Africa's biggest supermarket chain is betting on solar power

Release time:2021-04-21 Publisher:Lanka Voice

Despite South Africa averaging more than 2,500 hours of sunshine a year, solar energy generates less than 1% of its electricity. By contrast, the UK produces 4% of its electricity from solar, with considerably less sunshine.
South African supermarket Shoprite sees a missed opportunity.
The chain is the continent's largest food retailer, with 140,000 employees and more than 2,000 stores across 14 countries. It wants renewable energy to fuel a quarter of its operations in the next five years.
Shoprite already boasts a total of more than 480,000 square feet of solar panels on top of its 21 distribution centers and stores in South Africa and Namibia -- an area equivalent to around eight soccer fields.
These generate enough solar energy to power 1,100 households for a year, but with every store and distribution center requiring refrigeration 24 hours a day, this accounts for less than 1% of the group's overall energy use.
That may not sound like much, but it's enough to save money, according to Sanjeev Raghubir, Group Sustainability Manager at the Shoprite Group.
"The electricity bill for the whole company is in the region of 2.5 billion Rand ($167 million) ... 1% of such a large number is still quite significant," Raghubir tells CNN.
o reach its 25% renewable energy target, the company announced in March that it is working with a partner (the name of which it would not disclose for commercial reasons) to build and commission utility-scale wind and solar plants, which will generate electricity that's then transported via the national grid.
It will also accelerate the rollout of rooftop solar panels and explore opportunities to build solar plants in other countries.
Shoprite is not the only company with a base in South Africa looking to develop its off-grid capabilities. In 2018, Siemens started building a solar mini-grid at its Johannesburg headquarters to help reduce its dependence on the national grid, and last year, a Ford assembly plant in Pretoria installed solar panels that are set to provide a third of its power.

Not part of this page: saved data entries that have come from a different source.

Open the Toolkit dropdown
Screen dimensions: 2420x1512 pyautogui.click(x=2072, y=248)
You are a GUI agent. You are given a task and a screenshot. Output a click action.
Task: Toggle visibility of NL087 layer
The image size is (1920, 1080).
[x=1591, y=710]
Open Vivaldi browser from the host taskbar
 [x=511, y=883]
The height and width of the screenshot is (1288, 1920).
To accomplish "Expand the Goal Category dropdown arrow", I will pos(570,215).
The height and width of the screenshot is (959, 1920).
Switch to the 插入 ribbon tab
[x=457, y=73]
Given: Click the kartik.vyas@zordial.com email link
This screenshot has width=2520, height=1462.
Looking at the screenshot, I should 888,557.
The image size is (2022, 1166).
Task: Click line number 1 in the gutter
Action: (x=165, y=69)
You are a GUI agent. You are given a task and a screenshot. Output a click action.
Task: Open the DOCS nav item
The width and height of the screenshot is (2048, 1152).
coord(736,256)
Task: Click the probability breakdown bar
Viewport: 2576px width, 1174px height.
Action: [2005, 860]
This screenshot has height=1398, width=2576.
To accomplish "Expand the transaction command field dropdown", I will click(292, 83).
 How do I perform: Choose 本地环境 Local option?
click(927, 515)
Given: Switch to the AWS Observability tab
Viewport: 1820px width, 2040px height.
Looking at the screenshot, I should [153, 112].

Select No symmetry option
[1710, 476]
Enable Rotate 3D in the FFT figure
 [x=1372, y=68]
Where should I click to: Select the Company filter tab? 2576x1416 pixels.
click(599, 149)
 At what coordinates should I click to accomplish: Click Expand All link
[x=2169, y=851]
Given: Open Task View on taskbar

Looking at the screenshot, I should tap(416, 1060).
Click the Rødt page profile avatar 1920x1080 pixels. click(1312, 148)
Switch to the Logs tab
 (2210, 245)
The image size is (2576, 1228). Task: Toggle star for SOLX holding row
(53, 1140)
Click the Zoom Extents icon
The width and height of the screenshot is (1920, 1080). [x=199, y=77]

In some African countries the national grid supply can be erratic. South Africans have become used to frequent power cuts; when the state-owned power company Eskom struggles to meet demand for electricity it activates a system of scheduled outages known as "load-shedding" to avoid a countrywide blackout. Last year, the country experienced almost 860 hours of outages. This is thought to have accelerated private investments in renewable energy.
Deploying mini-grids can be a good solution, explains Patrick Touni, head of policy and regional strategy at GOGLA, a global association for the off-grid solar energy industry.
Sunshine is an abundant resource across Africa and solar technology has become "sustainable, reliable and affordable compared to the grid," he says.
Investing in renewables isn't just about saving money. "Climate change is probably the single biggest threat that we have as a business and society," says Raghubir, adding that it will impact the company's ability to source, process, transport and sell products, as well as affecting communities where it operates.
Shoprite has also acted to make its fleet of delivery vehicles greener. Since around 85% of the nation's electricity is generated by coal, introducing electric vehicles isn't necessarily a solution, says Raghubir.
Instead, the company has fitted solar panels to more than half of its 1,200-strong fleet of refrigerated trucks. These allow drivers to switch off the engine at delivery locations, border posts or when stuck in traffic, while keeping the refrigerators running.
Raghubir is confident that Shoprite's efforts towards energy efficiency will benefit both the business and consumers.
"The only way you can be affordable is if you're efficient," he says, "and efficiency and environmental responsibility are best friends. The more efficient your operation is, the less energy you use, the less water you use, the less waste you produce."